I’m neither a botanist nor an environmental scientist, but it sure looks to me like knotweed provides some other vital services to its environment. I’ve seen first hand how it loves disturbed soil. That’s another reason it’s hard to eliminate. Trying to get rid of it creates conditions that it loves.

It also loves slopes and banks of waterways. The wild, tangled network of roots clearly stabilizes those soils. What does this plant’s root system have to offer us in an era of unpredictable rainfall, and potentially greater flooding?

Harvesting Japanese knotweed means crunching through a thick mat of hollow dead stems. The hollow, bamboo-like stems from previous years dry and flatten out to make layer of mulch. I can only wonder at how much that mulch shades and retains moisture in the earth, and how fast it decomposes and make new soil. What plants – like the pink trillium on the left – will take advantage of that shady, moist habitat?

When I see how Japanese knotweed can break up and wrap itself around concrete, it makes me wonder what role it has to play in remediating land that’s been used too hard.

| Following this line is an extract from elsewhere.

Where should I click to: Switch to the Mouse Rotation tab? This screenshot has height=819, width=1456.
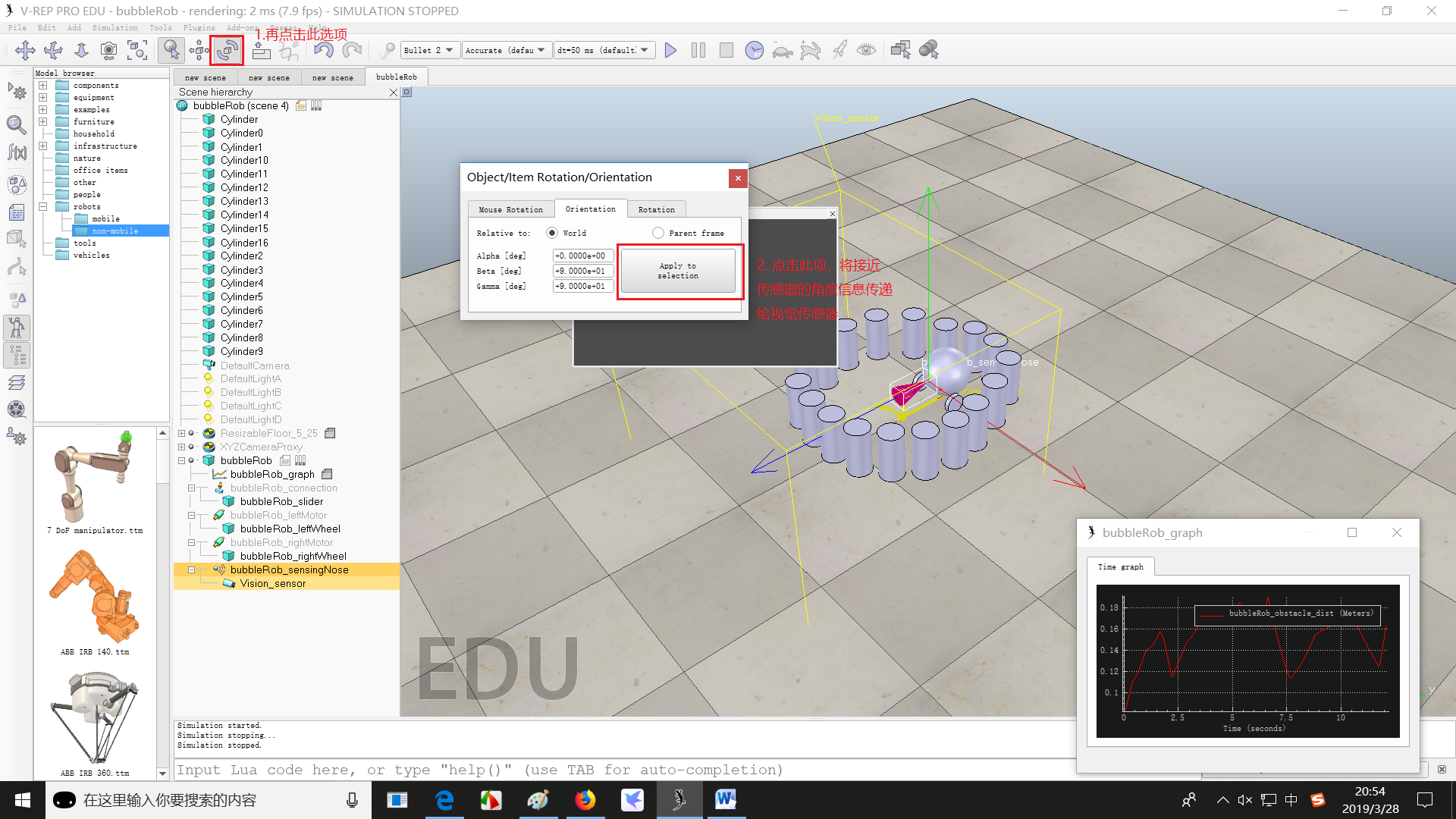point(510,209)
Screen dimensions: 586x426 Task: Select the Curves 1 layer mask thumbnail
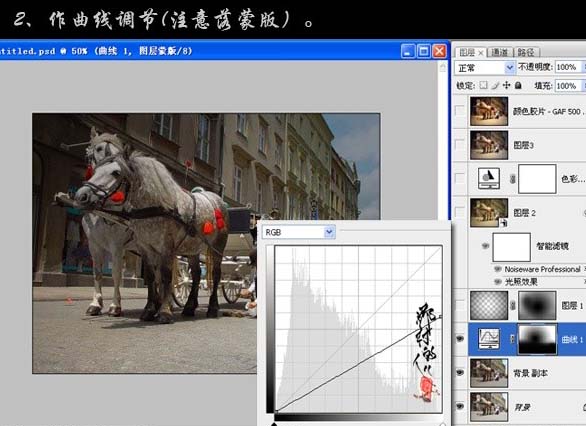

And you can eat the early shoots. Before the leaves unfurl they’re crunchy and sour, and might remind you of asparagus. But learn from my mistake: think of it as a fruit, not a vegetable. So don’t think asparagus. Think rhubarb. Make pie. Don’t make an omelette. Here are some recipes.

If you must do battle…

Like I said, if I had Japanese knotweed growing close to my house, I would try to convince it to go elsewhere. Without an excavator, I’d steel myself for several days of digging by hand. I’d also know that I was never going to get all of it. It can reproduce from small, seemingly dead pieces of root. And all the disturbed soil is really an invitation for it to spread out and do its life’s work. So I’d replace it as quickly as possible with a bushy, fast-spreading plant that had a chance to take over. I’ve seen Comfrey (Symphytum uplandica) compete with knotweed pretty well. But I would expect that I’d be seeing little shoots every spring, and going after the buried roots for years to come.

There’s another thing I would do: I would take a piece of root and plant it somewhere else. I’d plant it somewhere I wouldn’t mind it being. A plant-whisperer friend of mine, who is a career landscaper, told me about wild patches that she has watched for years. They barely moved or grew in the 10 years she worked on that property. It seems that knotweed can find a niche and be content.

A spiritual choice.

To some extent, deciding that Japanese knotweed might be a friend is about your outlook. I don’t believe that the natural world is essentially hostile to us. I don’t think it’s full of scary plants that we need to protect ourselves – or other plants – from. The world is operating on a time-scale and with a level of complexity that are both so much greater than we will ever get to understand. Whether we do it as scientists, sick-people or plant-whisperers, the best we get to do is to peer into that complexity and hope for some small insight.

I also don’t believe that the natural world is random. I think that nature is making intelligent choices. And wisdom is learning to imagine the benefit of those choices, rather than trying to control them.